# Graphing

## What does it mean?

### Definitions:

From The Math Page:

$$sin θ = \frac{opposite}{hypotenuse}$$ $$csc θ = \frac{hypotenuse}{opposite}$$ $$cos θ = \frac{adjacent}{hypotenuse}$$ $$sec θ = \frac{hypotenuse}{adjacent}$$ $$tan θ = \frac{opposite}{adjacent}$$ $$cot θ = \frac{adjacent}{opposite}$$

Pythagorean Identities

$$sin^2 θ + cos^2 θ = 1$$ $$1 + tan^2 θ = sec^2 θ$$ $$1 + cot^2 θ = csc^2 θ$$

## What does it look like?

A general example to help you recognize patterns and spot the information you're looking for

Show: $$sec^2 x + csc^2 x = sec^2 x csc^2 x$$ Solution: The problem means that we are to write the left-hand side, and then show, through substitutions and algebra, that we can transform it to look like the right hand side. We begin: $$sec^2 x + csc^2 x = \frac{1}{cos^2 x} + \frac{1}{sin^2 x}$$ $$sec^2 x + csc^2 x = \frac{sin^2 x + cos^2 x}{cos^2 x sin^2 X}$$ $$sec^2 x + csc^2 x = \frac{1}{cos^2 x sin^2 x}$$ $$sec^2 x + csc^2 x = \frac{1}{cos^2 x} * \frac{1}{sin^2 x}$$ $$sec^2 x + csc^2 x = sec^2 x csc^2 x$$

## You'll use it...

▶ INFORMATION SHOWN
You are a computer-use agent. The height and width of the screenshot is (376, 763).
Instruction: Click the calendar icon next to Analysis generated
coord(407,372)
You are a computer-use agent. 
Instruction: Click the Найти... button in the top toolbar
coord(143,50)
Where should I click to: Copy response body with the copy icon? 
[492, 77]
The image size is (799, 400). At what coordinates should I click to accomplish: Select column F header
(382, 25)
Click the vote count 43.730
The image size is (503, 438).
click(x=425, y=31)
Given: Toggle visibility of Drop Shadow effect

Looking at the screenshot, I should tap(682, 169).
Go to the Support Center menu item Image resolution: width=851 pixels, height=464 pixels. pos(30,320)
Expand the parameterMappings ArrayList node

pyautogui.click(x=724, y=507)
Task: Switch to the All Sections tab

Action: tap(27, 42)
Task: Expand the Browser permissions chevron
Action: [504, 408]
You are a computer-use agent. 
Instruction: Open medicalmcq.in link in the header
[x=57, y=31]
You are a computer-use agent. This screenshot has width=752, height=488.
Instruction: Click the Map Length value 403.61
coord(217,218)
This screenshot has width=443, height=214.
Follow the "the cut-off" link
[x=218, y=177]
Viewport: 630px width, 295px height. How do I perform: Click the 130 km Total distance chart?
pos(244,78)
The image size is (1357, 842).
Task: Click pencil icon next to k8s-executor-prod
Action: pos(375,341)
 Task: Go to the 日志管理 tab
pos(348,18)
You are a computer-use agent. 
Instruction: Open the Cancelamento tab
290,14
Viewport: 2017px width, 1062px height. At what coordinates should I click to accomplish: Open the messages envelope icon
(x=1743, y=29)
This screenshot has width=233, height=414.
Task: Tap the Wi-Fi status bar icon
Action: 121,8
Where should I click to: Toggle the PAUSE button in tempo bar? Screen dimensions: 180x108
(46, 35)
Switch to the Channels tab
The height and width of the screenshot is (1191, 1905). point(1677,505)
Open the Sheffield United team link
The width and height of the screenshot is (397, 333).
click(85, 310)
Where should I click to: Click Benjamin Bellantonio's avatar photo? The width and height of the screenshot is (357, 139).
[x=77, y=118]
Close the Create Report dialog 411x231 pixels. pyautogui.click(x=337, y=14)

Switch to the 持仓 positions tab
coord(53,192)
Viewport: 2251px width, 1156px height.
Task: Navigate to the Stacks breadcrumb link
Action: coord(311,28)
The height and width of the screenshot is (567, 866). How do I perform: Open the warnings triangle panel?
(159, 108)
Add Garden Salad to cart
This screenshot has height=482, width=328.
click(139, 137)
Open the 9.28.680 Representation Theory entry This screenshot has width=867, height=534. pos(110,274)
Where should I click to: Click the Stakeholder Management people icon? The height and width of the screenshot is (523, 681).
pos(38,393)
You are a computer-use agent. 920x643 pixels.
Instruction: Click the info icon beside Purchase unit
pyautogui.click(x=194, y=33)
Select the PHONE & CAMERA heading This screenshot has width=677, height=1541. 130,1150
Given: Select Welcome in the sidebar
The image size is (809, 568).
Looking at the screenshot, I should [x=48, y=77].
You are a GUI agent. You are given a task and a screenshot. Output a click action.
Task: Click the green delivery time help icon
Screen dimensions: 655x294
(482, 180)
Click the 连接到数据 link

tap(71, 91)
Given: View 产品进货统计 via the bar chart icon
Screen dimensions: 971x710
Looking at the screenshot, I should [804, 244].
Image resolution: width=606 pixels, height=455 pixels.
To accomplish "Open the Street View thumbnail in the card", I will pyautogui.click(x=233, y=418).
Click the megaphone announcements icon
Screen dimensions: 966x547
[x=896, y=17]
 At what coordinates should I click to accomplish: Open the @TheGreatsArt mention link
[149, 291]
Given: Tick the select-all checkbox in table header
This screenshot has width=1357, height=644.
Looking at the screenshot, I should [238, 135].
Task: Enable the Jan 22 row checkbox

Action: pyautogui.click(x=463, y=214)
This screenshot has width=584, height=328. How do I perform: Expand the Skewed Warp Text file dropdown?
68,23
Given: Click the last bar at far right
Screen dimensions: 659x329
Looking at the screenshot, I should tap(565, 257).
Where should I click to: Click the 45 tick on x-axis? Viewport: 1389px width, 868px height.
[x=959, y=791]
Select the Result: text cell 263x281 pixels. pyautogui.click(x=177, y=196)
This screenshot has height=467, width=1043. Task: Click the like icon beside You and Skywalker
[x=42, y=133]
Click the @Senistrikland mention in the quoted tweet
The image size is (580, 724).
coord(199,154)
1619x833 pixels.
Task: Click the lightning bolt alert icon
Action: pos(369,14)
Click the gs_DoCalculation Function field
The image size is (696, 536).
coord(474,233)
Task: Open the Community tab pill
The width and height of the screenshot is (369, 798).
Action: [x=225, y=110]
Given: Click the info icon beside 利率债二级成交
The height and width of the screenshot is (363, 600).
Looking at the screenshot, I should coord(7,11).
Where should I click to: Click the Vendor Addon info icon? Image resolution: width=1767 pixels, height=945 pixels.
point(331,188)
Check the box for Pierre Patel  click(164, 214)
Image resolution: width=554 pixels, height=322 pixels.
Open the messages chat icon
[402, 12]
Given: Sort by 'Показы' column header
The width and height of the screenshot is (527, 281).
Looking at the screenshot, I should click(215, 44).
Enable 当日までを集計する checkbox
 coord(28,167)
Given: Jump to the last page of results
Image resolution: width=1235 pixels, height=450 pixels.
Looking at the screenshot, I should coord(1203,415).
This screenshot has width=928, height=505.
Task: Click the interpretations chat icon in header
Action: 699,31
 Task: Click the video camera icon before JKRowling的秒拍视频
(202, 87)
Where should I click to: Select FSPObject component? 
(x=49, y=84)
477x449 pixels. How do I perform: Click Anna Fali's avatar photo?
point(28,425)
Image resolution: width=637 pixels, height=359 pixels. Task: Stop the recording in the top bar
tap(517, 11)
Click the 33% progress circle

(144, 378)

▶ JOBS
• 1. On the graphing page, what is cot θ equal to?
• 2. Give the stretch of the entries from their start through the line that contains "coord(143,50)" as a JSON list of strings, one per line, with blank lines left out.

▶ SOLUTIONS TO THE TASKS
• 1. Adjacent over opposite.

• 2.
[
  "You are a computer-use agent. The height and width of the screenshot is (376, 763).",
  "Instruction: Click the calendar icon next to Analysis generated",
  "coord(407,372)",
  "You are a computer-use agent. ",
  "Instruction: Click the Найти... button in the top toolbar",
  "coord(143,50)"
]